The Executive and Supervisory Boards declare that the recommendations of the governmental commission on a German Corporate Governance Code have been followed since 24 April 2003 with the exceptions named in the compliance statements.

INTERSEROH SE will satisfy all recommendations of the governmental commission on a German Corporate Governance Code as amended on 26 May 2010 with the following exceptions:

To 2.3.1 postal vote

Explanation:There will be no postal vote. Since the articles of association of INTERSEROH SE do not foresee any authorisation for a postal vote, this recommendation cannot be applied to INTERSEROH SE.

To 2.3.2 electronic transmission

Explanation:The call for the general meeting along with the corresponding documents will not be sent by electronic means. At the annual general meeting of INTERSEROH SE on 17 May 2011, 7,610,590 of the total issued shares of 9,840,000 were represented. This corresponds to 77.34 percents of the equity capital. On account of the high presence of the represented equity capital it can be assumed that the classic postal channel is sufficient for the invitation and an additional transmission per e-mail would have no advantage for the shareholders

To 4.2.3 compensation system for the Executive Board

Explanation:The remuneration for the board members of INTERSEROH SE is not based on a multiannual basis for assessment but on two components: the fixed annual salary and the variable participation. Both boards have close personal relationships with the company, on the one hand as principal shareholders and on the other by the contribution of a family-owned business. Taking these special circumstances into account, no further financial incentive has to be created to generate interest in a sustainable corporate development.

To 5.1.2 appointment of the Executive Board

Explanation:Board members of INTERSEROH SE can be appointed for a period of more than five years in order to safeguard a long-term succession plan. There is no age limit for board members. Through the conviction that a long-term corporate planning is economically advantageous for the company, the articles of association of INTERSEROH SE permit the appointment of executive boards for a period of six years and with no age limits.  A new Executive Board is chosen on the basis of qualification, so that no women's quota is planned.

To 5.4.1 definition of the Supervisory Board's goals

Explanation:Since the Supervisory Board cannot determine which members of the board are to be elected by the shareholders, it has set itself goals corresponding to the DCGK for the nominations; a report is made on these within the scope of a nomination. At the same time the Supervisory Board points out that it will not make or refrain from making any suggestions because a candidate has or does not have a certain diversity property.

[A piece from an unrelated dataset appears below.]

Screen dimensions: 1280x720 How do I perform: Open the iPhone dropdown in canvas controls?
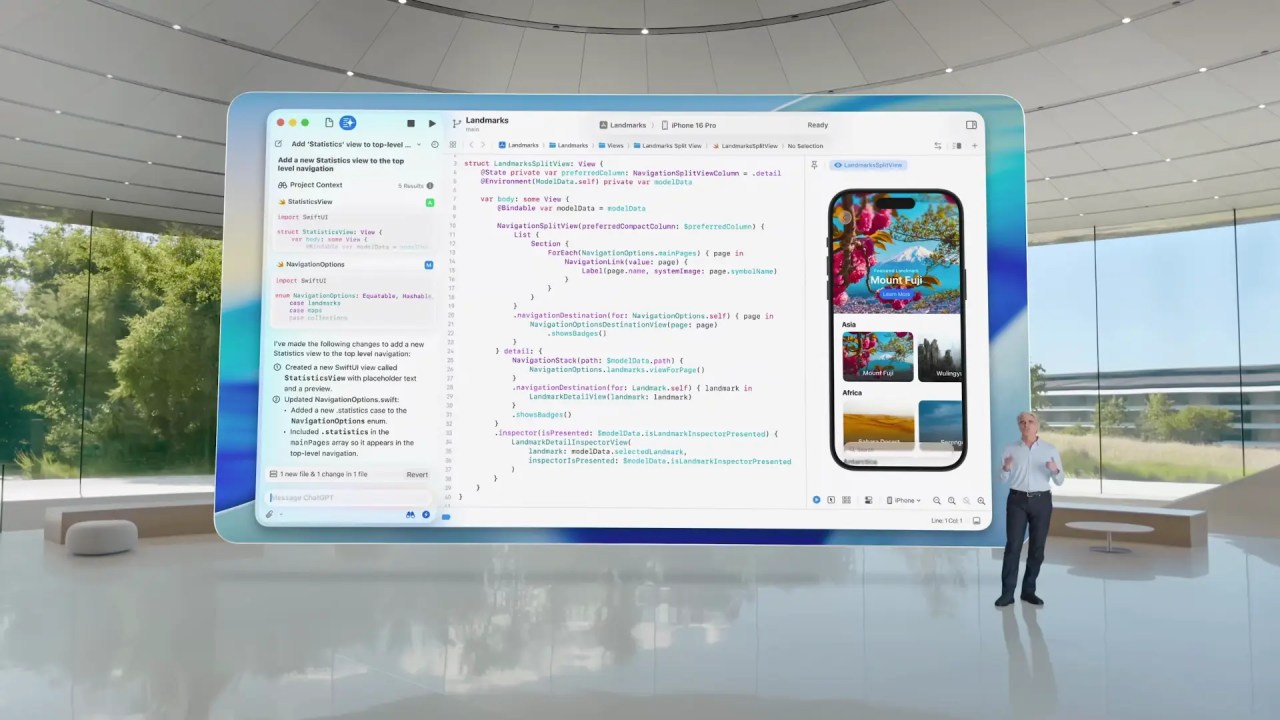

To 5.4.2 composition of the Supervisory Board

Explanation:Dr. Eric Schweitzer, Chairman of the Supervisory Board, is CEO (Board of Directors) of the ALBA Group plc & Co.KG. The professional counselling and supervision of the management is the key aspect in the composition of the Supervisory Board. Supervisory Board members may be suitable for this even if they do not satisfy the independence criteria in the intendment of article 5.4.2 of the German Corporate Governance Code.

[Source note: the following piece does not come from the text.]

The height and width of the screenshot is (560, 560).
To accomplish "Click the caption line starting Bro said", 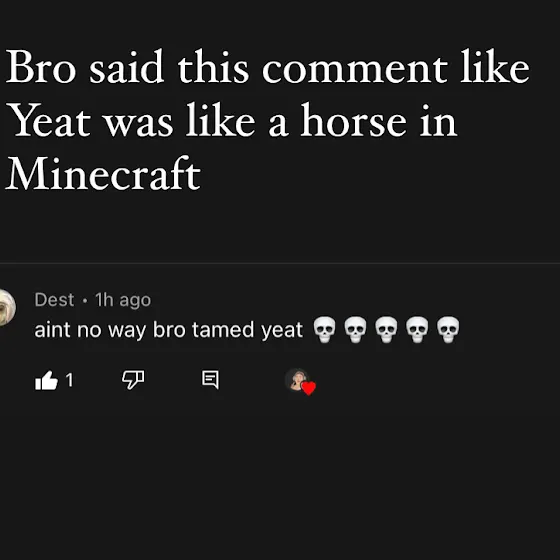I will (267, 67).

To 5.4.6 remuneration for members of the Supervisory Board

Explanation:The supervisory work of the members of the Supervisory Board is carried out in return for payment. The Supervisory Board members do not receive additional success-oriented remunerations alongside the fixed remunerations based on the actual work. There are no plans to introduce a variable remuneration since the company is if the opinion that this would not constitute a significant improvement to the incentive to monitor the Executive Board.